→ **What you are asked to do**: Copy the lines from the one containing "You are a computer-use" through the one containing "tap(97, 225)" in full. Multiply each answer coordinate by 0.5 and round to a whole number, with halves rounded up, and leave all other text and numbers as they are. Leave the pictures out.

→ **Dataset extract**:
——
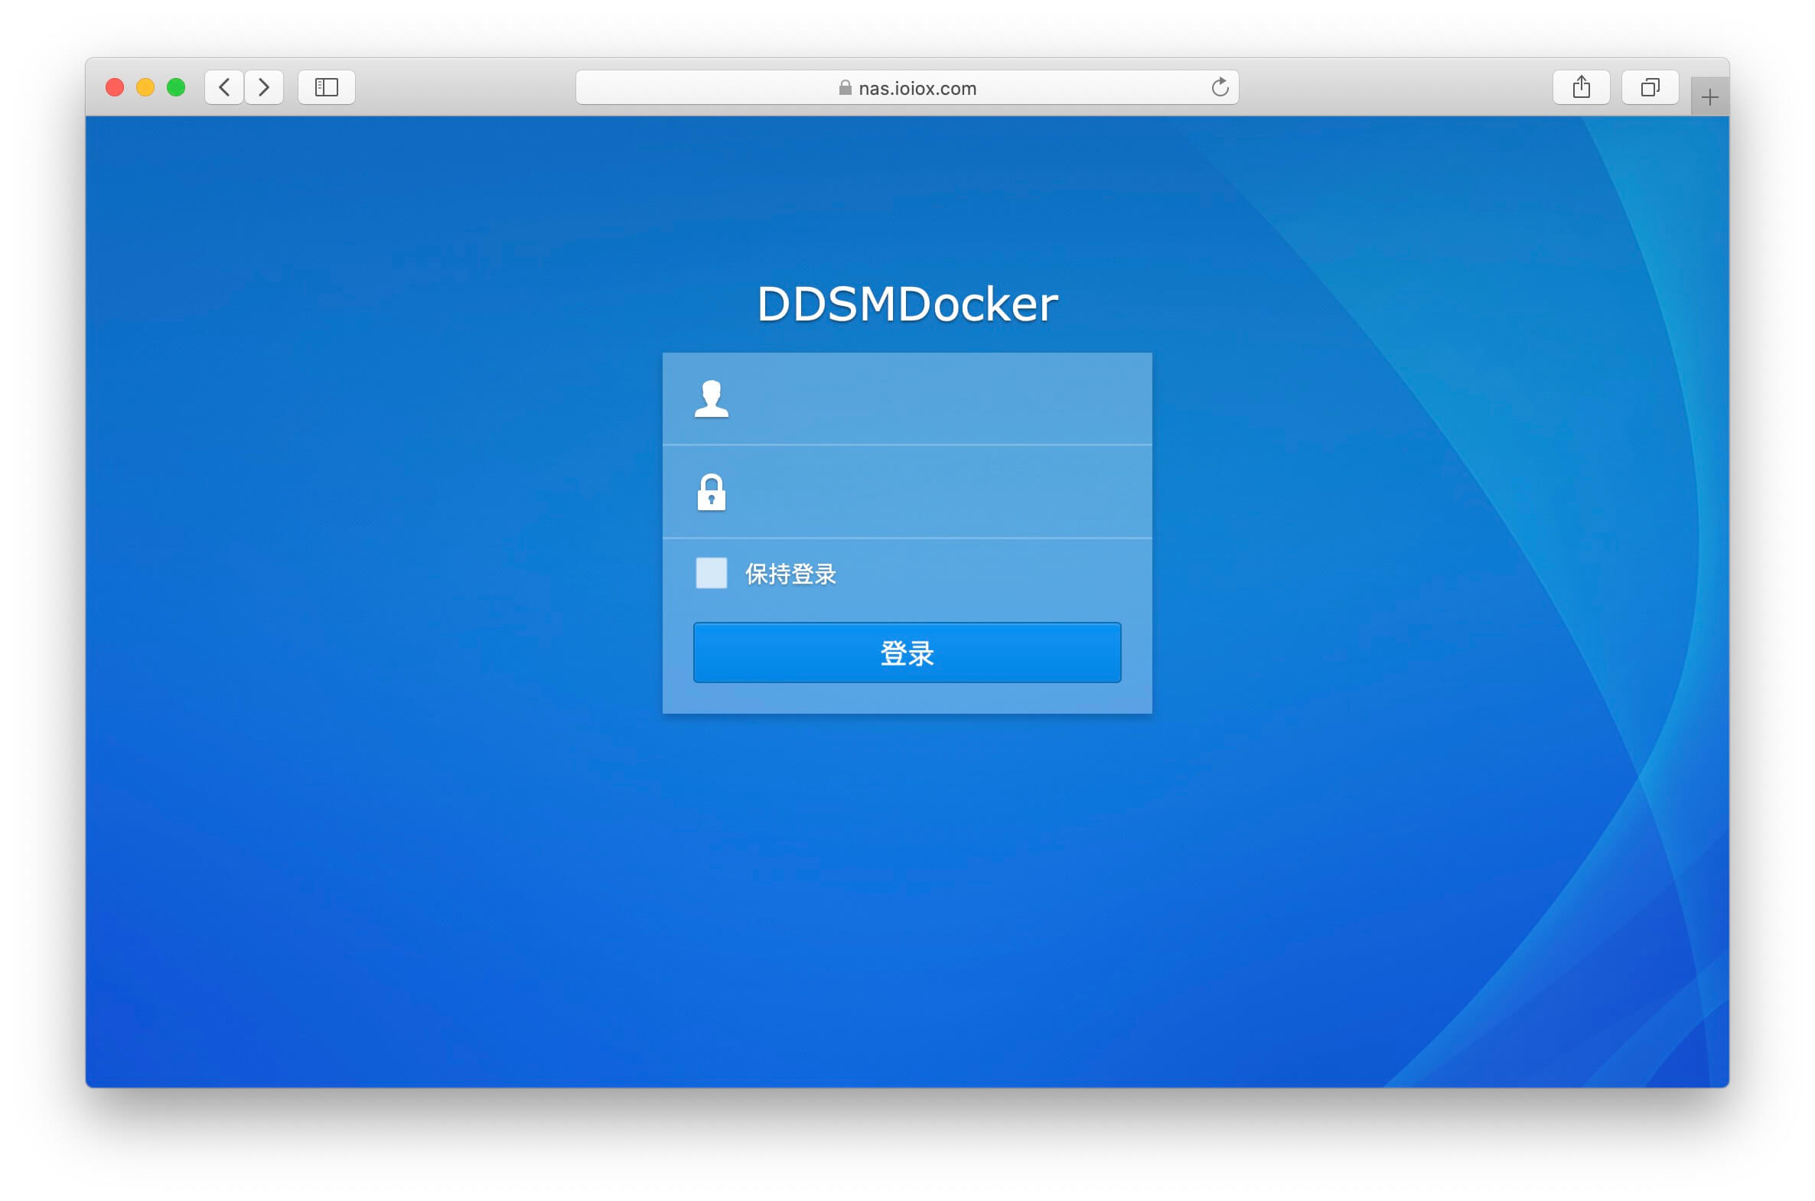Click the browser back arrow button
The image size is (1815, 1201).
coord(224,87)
——
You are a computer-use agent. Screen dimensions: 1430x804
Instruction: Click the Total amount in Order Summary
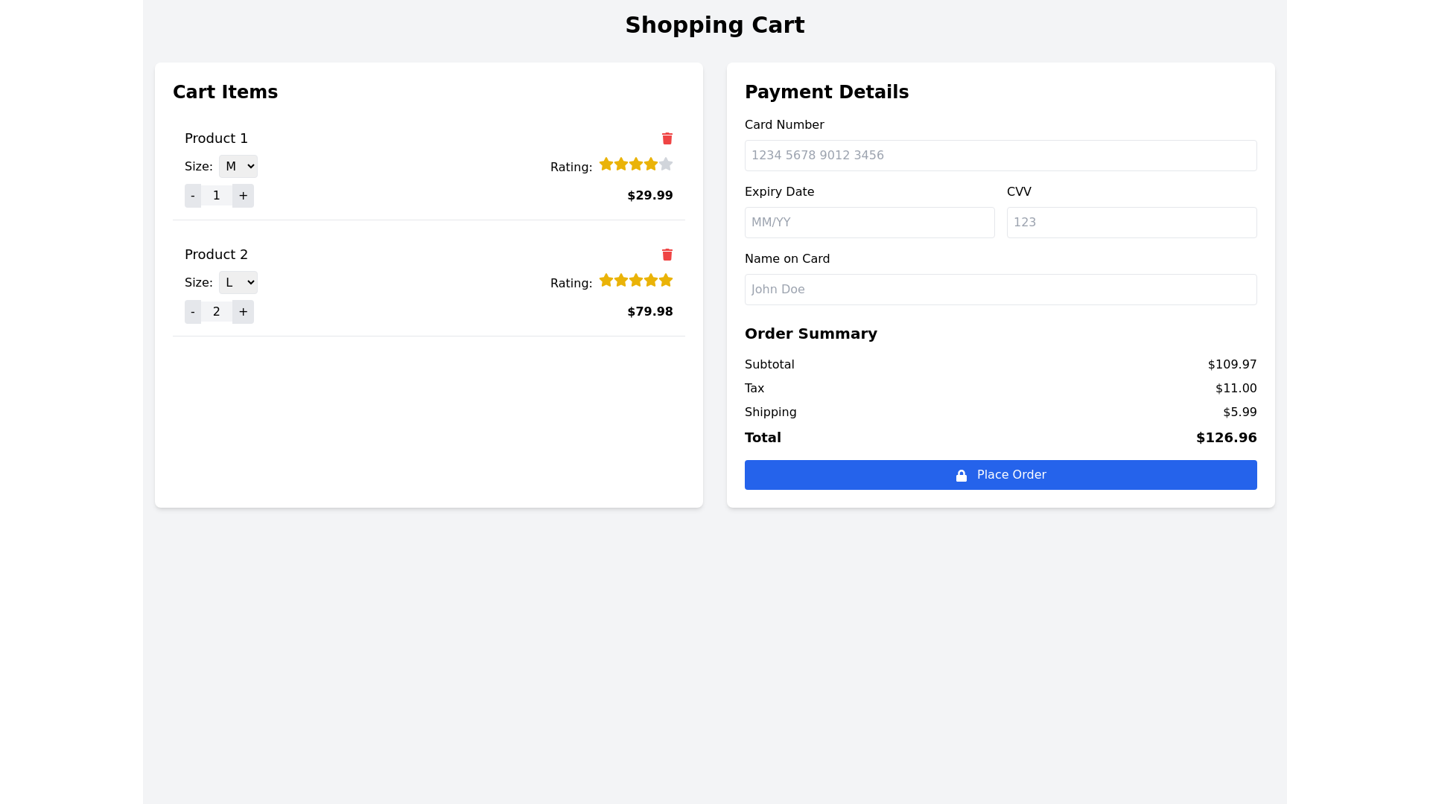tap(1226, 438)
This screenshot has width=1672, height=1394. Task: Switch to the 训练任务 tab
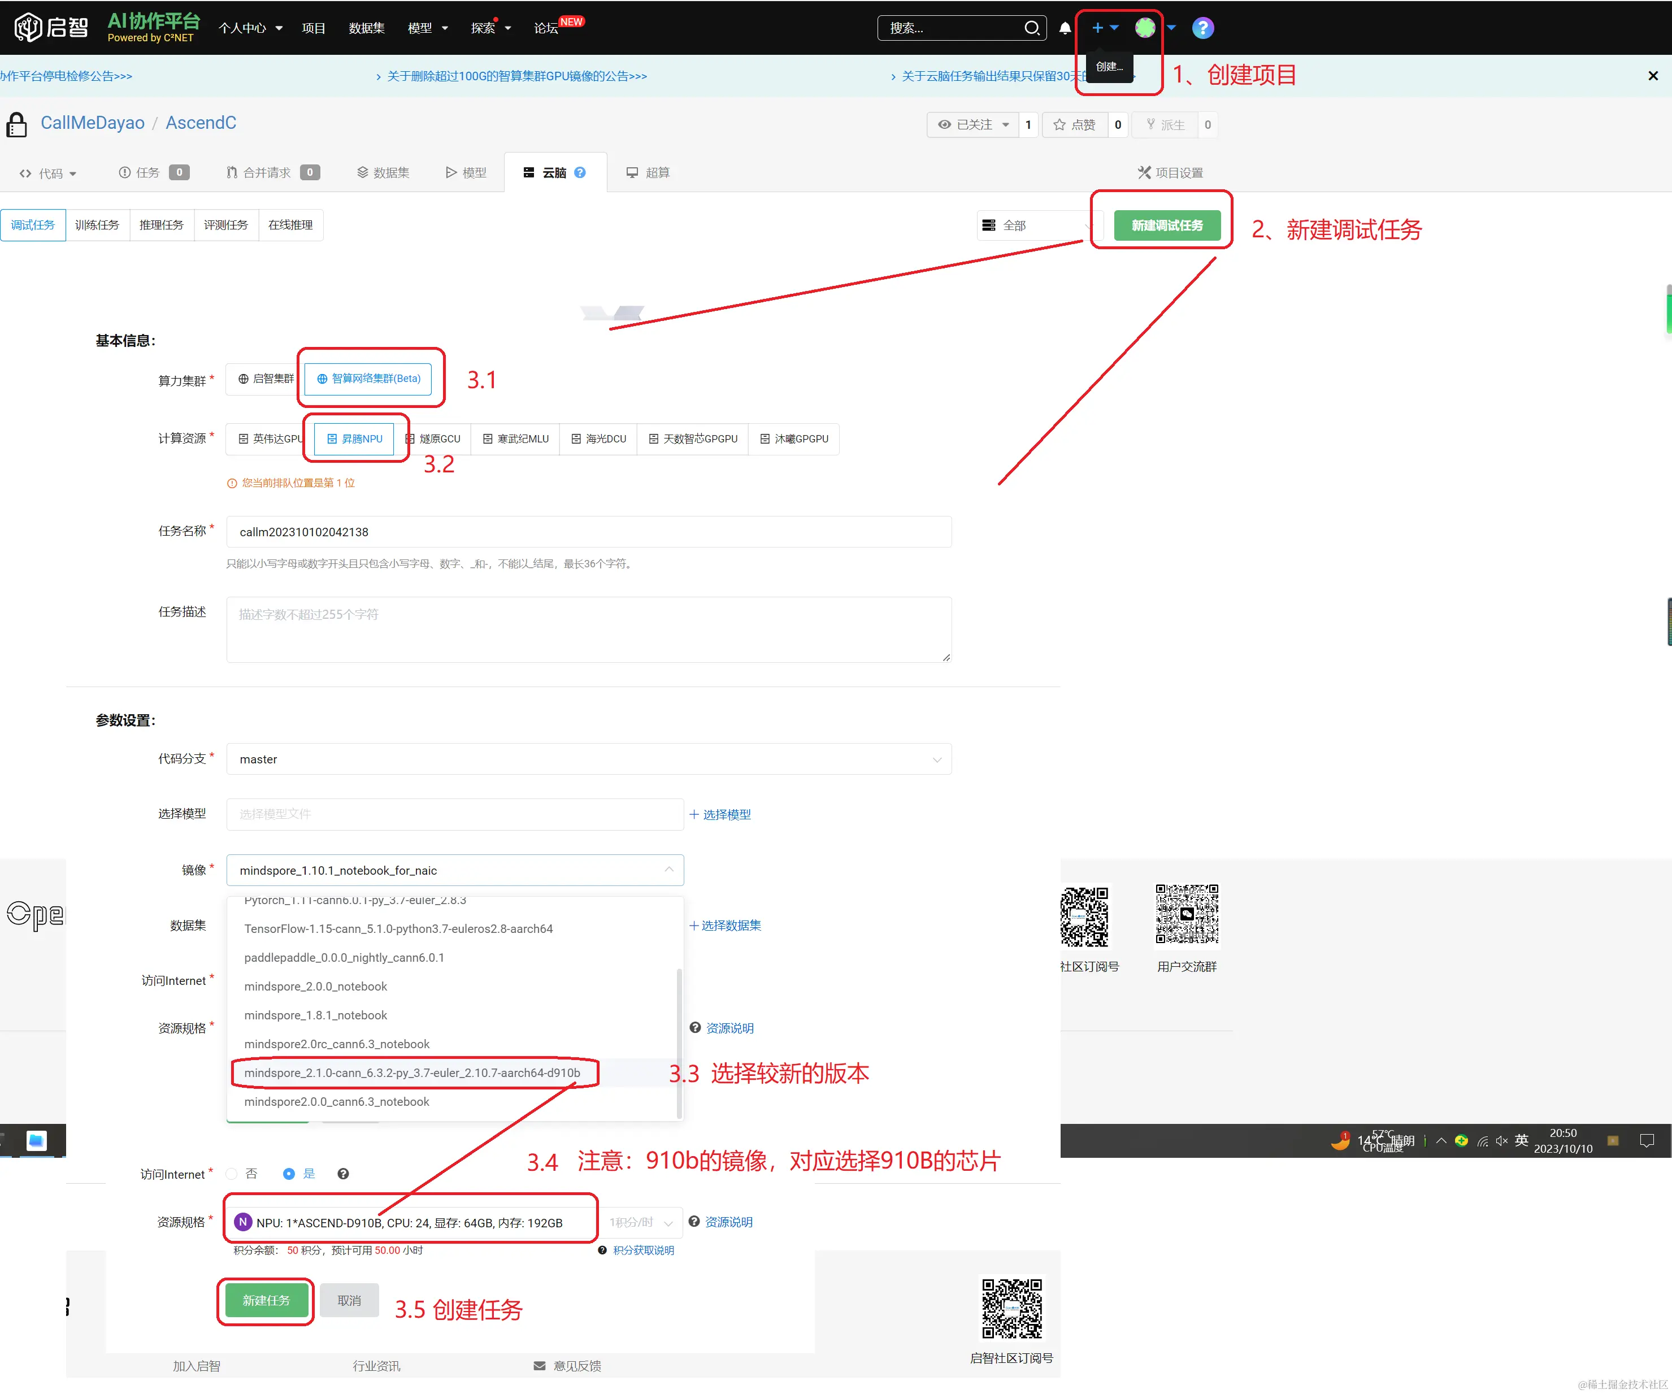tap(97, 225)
——
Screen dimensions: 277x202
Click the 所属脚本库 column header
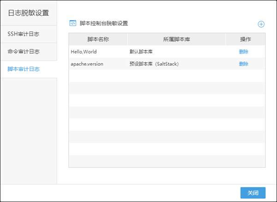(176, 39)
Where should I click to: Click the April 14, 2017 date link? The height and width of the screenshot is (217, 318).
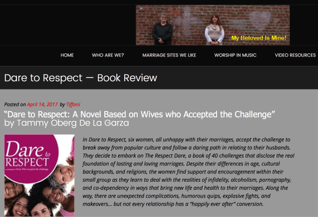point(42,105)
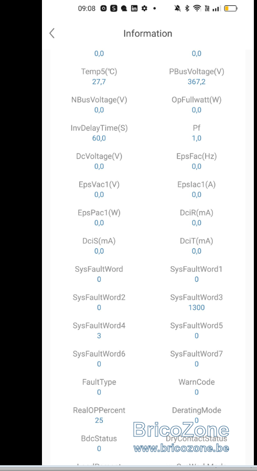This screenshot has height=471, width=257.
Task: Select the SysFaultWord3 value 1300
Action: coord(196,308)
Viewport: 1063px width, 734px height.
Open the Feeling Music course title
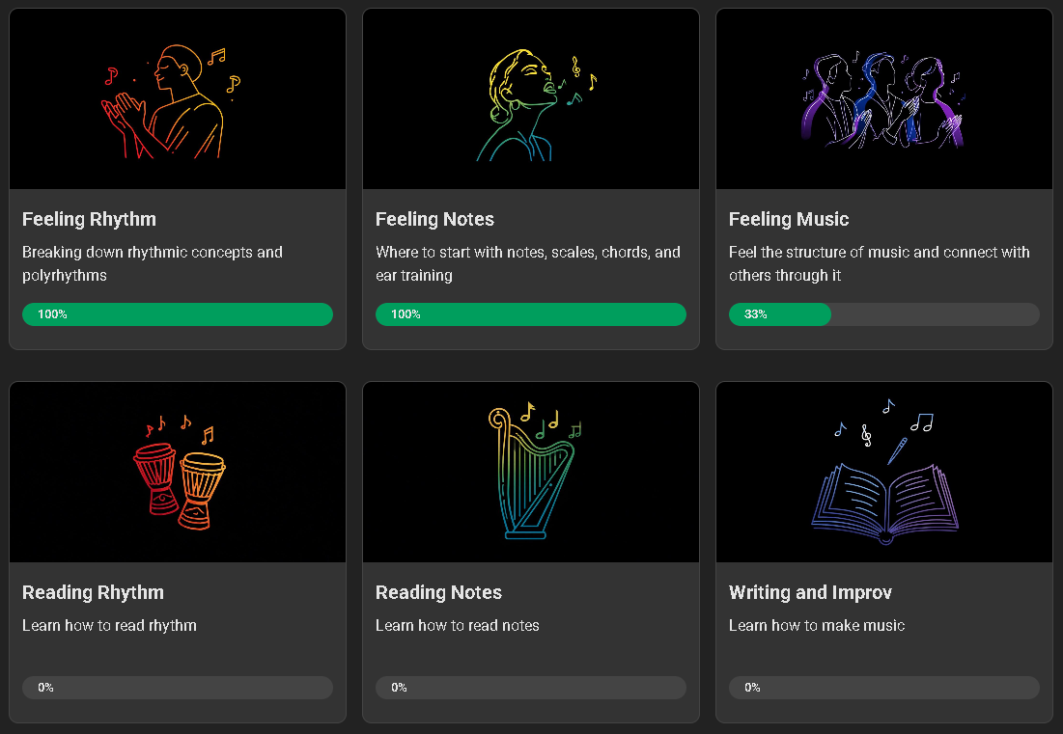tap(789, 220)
——
→ **Completed exercise**:
You are a computer-use agent. Screen dimensions: 1430x804
Instruction: Click the Total amount in Order Summary
tap(613, 219)
This screenshot has width=1672, height=1394. Task: Switch to the 训练任务 tab
tap(49, 113)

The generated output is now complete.